Have AMG and M copied Audi’s go-faster Quattro division? In concept, yes. In execution, not quite. There are no buttons you can prod to non-quattro the RS 6. It is not interested in reducing your life expectancy or, outright, killing you. You can switch off ESP and a committed driving style will get it exuberantly sideways but that happens at very high speeds and never with the precision of the rear-driven rivals. You can’t bonfire the rear tyres. Sideways on the road is asking for a race driver to be installed in the driver’s seat and brave pills to be administered.

But it’s only us journalists who keep banging this sideways drum. I highly doubt owners, apart from at the occasional track day, will subject their cars to such tyre-torture. Oh they will want a mad turn of speed and on that front the RS 6 Performance delivers. Two tenths are shaved off the regular RS 6’s time and 100kmph now takes 3.7 seconds. It’s three-tenths off the AMG and M but in the real world you will never notice it as your breath is pushed right out of your lungs.

“The Performance has such hardcore performance that the RS 6 doesn’t even need launch control. And round bends it grips so hard the g forces actually hurt your neck”

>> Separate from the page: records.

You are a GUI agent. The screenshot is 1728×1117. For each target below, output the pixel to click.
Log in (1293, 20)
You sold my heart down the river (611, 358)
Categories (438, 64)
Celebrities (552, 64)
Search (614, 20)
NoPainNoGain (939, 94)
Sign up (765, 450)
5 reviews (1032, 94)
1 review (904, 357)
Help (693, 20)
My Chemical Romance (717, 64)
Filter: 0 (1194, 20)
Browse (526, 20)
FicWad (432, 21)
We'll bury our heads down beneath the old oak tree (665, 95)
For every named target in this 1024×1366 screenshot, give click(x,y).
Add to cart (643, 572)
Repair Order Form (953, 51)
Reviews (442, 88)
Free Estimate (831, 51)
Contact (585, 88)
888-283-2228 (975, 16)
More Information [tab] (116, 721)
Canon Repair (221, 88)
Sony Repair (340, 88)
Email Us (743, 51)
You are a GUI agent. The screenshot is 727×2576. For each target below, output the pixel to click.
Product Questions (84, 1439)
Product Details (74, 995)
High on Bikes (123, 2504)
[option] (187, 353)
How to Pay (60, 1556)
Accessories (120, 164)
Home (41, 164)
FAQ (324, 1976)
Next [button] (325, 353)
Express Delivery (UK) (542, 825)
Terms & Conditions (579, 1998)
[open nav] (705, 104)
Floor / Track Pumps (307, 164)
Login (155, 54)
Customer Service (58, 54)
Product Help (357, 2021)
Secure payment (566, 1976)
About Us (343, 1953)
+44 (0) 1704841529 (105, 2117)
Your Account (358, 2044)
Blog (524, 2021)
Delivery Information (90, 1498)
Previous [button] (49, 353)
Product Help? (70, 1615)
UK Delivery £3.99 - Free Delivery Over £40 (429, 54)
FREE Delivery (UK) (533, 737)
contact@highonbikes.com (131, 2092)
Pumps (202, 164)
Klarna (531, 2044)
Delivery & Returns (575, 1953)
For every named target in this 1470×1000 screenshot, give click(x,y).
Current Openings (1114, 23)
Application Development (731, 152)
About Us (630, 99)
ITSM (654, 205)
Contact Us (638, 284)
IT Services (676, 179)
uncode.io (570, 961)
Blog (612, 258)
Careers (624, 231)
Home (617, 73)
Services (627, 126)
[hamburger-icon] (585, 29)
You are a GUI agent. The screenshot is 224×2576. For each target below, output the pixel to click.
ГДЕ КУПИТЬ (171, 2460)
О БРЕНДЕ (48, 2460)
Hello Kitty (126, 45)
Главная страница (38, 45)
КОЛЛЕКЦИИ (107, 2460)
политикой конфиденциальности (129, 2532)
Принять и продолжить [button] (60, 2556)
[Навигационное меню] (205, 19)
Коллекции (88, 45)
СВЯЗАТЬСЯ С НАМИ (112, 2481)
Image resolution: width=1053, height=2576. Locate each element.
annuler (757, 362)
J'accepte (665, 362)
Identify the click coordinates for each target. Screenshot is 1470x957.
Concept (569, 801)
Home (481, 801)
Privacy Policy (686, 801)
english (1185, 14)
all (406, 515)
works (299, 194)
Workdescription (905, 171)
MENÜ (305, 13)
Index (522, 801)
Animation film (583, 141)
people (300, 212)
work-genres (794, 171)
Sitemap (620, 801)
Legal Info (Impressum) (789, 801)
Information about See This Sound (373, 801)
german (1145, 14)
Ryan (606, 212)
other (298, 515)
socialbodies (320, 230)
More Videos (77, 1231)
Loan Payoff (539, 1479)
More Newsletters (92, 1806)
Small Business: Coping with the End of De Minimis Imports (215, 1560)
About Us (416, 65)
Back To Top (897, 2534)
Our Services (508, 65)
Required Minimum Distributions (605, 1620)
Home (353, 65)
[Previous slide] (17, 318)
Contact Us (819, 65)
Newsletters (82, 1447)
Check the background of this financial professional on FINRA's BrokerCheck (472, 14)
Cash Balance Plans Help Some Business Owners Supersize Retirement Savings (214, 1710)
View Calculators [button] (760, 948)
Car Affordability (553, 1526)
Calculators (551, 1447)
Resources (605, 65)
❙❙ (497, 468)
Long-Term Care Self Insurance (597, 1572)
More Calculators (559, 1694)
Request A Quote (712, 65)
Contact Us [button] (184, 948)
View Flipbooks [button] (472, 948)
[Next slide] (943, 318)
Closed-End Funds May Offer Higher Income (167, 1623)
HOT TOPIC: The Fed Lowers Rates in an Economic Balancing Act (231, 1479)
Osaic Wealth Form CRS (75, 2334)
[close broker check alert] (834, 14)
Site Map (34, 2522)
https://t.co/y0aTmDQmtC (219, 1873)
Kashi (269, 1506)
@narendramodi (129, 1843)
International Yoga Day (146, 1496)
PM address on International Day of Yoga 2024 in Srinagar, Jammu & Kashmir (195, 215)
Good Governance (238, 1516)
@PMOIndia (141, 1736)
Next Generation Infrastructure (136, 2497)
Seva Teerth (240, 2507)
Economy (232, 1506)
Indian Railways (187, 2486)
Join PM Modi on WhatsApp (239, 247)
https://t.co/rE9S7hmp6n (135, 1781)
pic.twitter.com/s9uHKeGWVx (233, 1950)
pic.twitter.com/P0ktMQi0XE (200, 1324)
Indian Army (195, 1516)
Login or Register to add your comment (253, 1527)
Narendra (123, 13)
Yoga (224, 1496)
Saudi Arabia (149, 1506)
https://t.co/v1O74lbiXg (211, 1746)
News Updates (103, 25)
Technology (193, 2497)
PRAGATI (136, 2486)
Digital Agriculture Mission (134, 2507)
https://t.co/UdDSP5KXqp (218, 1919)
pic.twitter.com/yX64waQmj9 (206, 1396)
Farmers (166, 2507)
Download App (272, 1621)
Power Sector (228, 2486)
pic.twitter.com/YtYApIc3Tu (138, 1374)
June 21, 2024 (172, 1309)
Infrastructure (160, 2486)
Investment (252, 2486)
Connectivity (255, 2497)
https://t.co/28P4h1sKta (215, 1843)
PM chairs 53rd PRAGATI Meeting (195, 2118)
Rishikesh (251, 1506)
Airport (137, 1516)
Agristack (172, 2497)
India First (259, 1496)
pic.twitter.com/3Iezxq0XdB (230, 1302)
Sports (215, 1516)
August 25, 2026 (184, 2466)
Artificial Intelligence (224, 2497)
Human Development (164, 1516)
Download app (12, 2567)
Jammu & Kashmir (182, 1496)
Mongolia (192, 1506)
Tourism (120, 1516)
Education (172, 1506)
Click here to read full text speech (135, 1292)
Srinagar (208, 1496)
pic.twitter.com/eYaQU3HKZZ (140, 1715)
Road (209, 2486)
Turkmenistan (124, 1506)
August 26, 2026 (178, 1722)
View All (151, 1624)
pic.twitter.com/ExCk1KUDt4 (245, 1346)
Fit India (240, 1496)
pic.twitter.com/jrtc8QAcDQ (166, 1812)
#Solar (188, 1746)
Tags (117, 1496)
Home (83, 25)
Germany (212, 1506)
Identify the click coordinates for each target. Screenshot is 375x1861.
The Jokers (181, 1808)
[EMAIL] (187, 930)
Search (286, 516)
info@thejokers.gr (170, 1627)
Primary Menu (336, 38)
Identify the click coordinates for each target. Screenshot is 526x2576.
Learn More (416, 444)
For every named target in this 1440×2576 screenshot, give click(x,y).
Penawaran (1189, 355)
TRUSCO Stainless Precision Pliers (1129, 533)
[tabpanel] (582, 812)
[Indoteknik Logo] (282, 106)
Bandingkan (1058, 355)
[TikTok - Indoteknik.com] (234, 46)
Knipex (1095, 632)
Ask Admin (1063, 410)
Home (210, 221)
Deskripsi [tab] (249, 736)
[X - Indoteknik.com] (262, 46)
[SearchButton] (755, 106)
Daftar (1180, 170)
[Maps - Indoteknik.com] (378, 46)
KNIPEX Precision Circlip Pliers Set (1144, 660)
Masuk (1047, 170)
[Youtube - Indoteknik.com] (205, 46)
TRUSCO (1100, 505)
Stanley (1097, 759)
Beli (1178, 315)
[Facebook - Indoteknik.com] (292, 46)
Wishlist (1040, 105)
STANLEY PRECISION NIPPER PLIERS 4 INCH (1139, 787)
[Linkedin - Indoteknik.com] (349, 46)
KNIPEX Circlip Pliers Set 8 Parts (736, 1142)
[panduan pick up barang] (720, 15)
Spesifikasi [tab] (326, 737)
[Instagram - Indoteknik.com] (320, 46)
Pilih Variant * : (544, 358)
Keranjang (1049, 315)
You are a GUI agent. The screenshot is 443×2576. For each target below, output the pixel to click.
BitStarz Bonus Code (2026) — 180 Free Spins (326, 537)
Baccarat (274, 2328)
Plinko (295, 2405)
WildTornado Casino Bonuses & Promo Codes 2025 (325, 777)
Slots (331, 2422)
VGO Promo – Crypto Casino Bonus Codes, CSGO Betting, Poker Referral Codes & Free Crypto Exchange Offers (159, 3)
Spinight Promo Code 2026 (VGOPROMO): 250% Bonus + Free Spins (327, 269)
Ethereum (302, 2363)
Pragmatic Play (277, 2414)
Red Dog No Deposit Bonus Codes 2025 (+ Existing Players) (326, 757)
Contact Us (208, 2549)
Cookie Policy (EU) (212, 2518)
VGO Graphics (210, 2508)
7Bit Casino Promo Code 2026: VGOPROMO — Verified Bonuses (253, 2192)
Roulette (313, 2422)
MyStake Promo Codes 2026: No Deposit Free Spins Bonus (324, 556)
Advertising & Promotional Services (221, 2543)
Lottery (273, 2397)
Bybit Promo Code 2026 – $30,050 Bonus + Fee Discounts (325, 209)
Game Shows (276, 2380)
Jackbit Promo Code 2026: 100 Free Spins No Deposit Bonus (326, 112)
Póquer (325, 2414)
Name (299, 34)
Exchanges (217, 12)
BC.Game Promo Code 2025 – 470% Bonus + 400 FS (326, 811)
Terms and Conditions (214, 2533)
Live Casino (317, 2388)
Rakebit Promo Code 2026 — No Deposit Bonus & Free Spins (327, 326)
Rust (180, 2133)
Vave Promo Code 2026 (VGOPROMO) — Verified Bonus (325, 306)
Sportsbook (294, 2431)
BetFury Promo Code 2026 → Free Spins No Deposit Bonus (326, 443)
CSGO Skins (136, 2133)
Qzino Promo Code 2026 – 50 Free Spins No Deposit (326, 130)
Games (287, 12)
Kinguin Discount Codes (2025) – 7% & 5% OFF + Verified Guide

The Performance has such hardcore performance that the RS 6 doesn’t even need launch control. And round bends it grips so hard the g forces actually hurt your neck. It’s hard to say this without actual measurement but I think the RS 6 Performance carries more cornering pace than the other two. What it lacks is the delicacy and playfulness of the other two, even in their 4WD modes, and that’s despite the sport differential nudging the tail out and into four-wheel drifts.

What verdict?

Ultimately choosing between the three is splitting hairs. If you want to stand out from the crowd then there’s nothing cooler than the RS 6 Avant Performance. My hat will be doffed and my full respect will be proffered if I see you rolling up in a fast estate. I won’t even point out that the RS is the oldest in this lot and, in consequence, its rivals are more sophisticated, have more bells and whistles, and are endowed with mightier motors. I will shake your hand, admire your wheels and save your number.

As for the BMW or the AMG, oh it’s just too close to call. Both are sports cars in 4-door clothing. Their breadth of ability is Himalayan. Both are gods in the temple of power oversteer. Thanks to their brilliant four-wheel drive trickery, both are able to garner mind-boggling pace on twisty roads and epic corner exit speeds. The M5 is easier at the limit, sweeter, and offers greater rewards for extra commitment. It is for the M for Motorsport guy. But the E 63 S AMG just feels more authentic, more alive. It is angrier and more extrovert when you’re in the mood for it. A touch madder. And a touch more playful. I’m that kinda guy.